## [What you have to do]
The entries below contain a line with "Where should I" and a line with "Given: Click the word Send on the blue button". Retype exactly everything from the first down to the second, both included, and nothing else.

## [Data shown]

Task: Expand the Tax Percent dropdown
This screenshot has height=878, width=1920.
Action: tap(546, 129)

---

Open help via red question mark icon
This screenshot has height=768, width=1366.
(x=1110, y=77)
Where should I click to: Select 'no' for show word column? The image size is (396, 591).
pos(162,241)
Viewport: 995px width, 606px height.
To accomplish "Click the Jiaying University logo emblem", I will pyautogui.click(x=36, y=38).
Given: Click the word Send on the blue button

## [Written solution]
Where should I click to: Select 'no' for show word column? The image size is (396, 591).
pos(162,241)
Viewport: 995px width, 606px height.
To accomplish "Click the Jiaying University logo emblem", I will pyautogui.click(x=36, y=38).
Given: Click the word Send on the blue button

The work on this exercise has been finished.